MSVski, MyoD, and muscle hypertrophy. Our data confirm that the MSVski transgene leads to specific IIb fiber hypertrophy (43, 69). This hypertrophy results from a postnatal increase in type IIb fiber cytoplasmic volume, accompanied by proportionate increase in muscle protein, without significant changes in total fiber number, fiber type, number of nuclei per fiber, or extractable DNA content, suggesting strongly that the over twofold increase in cytoplasmic volume of IIb fibers occurred without a change in the number of myofiber nuclei. Consistent with the view that extra myoblast differentiation is not required for the hypertrophy, we find similar hypertrophy in MSVski.myoD^/ mice that have defective myogenic cell differentiation (49, 62). Moreover, our findings show that MyoD is not required either for the larger size of type IIb fibers (which normally express more MyoD; Ref. 34) or for the differential expression of MSVski between fast and slow muscle (18, 70) or for MSVski-driven muscle hypertrophy. In contrast, manipulation of myogenin, myocyte enhancer factor-2 (MEF-2), and Ras proteins has implicated each in fiber size regulation in rodents (32, 50, 75).

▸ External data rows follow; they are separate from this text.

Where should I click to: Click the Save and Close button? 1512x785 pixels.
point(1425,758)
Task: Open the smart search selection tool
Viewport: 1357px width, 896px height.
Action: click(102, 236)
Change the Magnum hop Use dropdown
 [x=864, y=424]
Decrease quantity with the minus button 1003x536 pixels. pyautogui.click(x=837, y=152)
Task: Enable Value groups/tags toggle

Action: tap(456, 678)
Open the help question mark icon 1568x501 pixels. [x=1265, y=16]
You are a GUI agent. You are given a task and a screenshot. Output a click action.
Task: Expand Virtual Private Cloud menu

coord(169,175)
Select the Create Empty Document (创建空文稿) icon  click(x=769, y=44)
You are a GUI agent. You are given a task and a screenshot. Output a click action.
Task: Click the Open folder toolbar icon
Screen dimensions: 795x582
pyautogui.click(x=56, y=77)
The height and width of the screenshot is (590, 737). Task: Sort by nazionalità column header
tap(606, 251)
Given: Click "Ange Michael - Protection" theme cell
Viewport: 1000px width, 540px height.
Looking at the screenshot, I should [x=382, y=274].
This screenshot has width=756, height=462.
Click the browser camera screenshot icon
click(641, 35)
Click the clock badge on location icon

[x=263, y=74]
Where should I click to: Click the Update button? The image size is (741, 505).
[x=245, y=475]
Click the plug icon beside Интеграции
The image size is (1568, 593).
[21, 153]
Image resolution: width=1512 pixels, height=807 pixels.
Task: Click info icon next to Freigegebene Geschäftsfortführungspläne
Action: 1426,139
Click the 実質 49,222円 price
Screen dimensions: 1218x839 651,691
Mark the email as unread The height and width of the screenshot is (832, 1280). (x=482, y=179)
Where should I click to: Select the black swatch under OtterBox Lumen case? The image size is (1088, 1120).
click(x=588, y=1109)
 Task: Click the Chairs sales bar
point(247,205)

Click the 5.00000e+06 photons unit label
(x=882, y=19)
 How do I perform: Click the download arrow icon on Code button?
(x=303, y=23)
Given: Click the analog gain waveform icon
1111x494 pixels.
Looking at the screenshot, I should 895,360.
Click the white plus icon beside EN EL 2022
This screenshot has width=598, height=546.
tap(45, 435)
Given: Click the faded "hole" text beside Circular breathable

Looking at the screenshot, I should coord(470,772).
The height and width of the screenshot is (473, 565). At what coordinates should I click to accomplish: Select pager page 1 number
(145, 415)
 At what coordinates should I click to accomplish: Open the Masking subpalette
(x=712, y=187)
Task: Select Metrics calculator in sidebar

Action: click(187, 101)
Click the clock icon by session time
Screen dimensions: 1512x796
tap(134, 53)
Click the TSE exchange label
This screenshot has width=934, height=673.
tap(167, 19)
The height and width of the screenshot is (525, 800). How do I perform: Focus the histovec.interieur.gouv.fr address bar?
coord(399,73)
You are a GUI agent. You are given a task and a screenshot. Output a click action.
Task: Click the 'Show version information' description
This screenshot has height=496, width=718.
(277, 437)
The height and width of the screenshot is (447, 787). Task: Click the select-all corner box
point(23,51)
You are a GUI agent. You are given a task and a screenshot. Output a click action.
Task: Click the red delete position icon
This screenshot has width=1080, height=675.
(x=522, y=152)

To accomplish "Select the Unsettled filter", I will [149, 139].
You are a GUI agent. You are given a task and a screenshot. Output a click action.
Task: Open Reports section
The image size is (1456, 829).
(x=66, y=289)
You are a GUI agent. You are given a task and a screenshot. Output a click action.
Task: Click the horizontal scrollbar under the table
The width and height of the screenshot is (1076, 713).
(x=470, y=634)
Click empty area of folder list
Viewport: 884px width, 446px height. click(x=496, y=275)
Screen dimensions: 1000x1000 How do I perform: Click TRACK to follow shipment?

MSVski transgene causes late-onset muscle degeneration. Muscle from young MSVski transgenic mice appears healthy, despite marked hypertrophy. However, we report that subtle early defects in muscle function are followed by a profound late-onset degeneration. During both maximal activation and Mg-rigor conditions, young MSVski fibers generated less force per CSA than control fibers. The reason for this apparent force deficit is unclear, although the lack of change in activation and relaxation kinetics in permeabilized fibers argues against changes in regulatory machinery and suggests a decrease in force generation by myosin heads. Decrease in rigor force, assuming that all myosin heads are attached to actin in normal rigor, also suggests either a decrease in strongly attached myosin heads or a decrease in the tension generated per myosin head (17, 45). Disorganization of intracellular structure, as suggested by the misaligned myofibrils, may prevent force generation or effective transmission of force along the fiber.

MSVski.myoD^/

mdx.myoD^/

Myoblast changes precede most late-onset degenerative changes. Regardless of the exact relationship between early force deficit and the late-onset muscle degeneration in MSVski mice, what triggers muscle degenerative changes when they appear? Several lines of argument point to a contribution of changes in the mononucleate cell population of MSVski mice. First, single-fiber cultures of MSVski muscle show premature aging-related decline in differentiative capacity of myogenic cells. In the context of an enhanced need for muscle repair caused by the transgene, such a decline could account for the appearance of degeneration. Second, the fibers in MSVski mice are highly branched even at P240, before most degenerative changes are apparent, suggesting that the differentiation deficit observed in cell culture is also occurring in vivo. We never observed embryonic myosin in MSVski muscle, so de novo muscle formation is unlikely. Instead, the branched fibers are consistent with inefficient repair of damaged fiber regions. Third, no differences in mononucleate cells between young MSVski and wild-type mice were observed, suggesting that MSVski does not act directly in mononucleate cells but rather triggers the changes indirectly. However, significant changes were present by P240, and these worsened in older MSVski mice. Fourth, nonmyogenic desmin cell numbers are enhanced in P240 MSVski compared with wild-type mice. Thus mononucleate cell changes arise early, whereas most fiber changes occur later.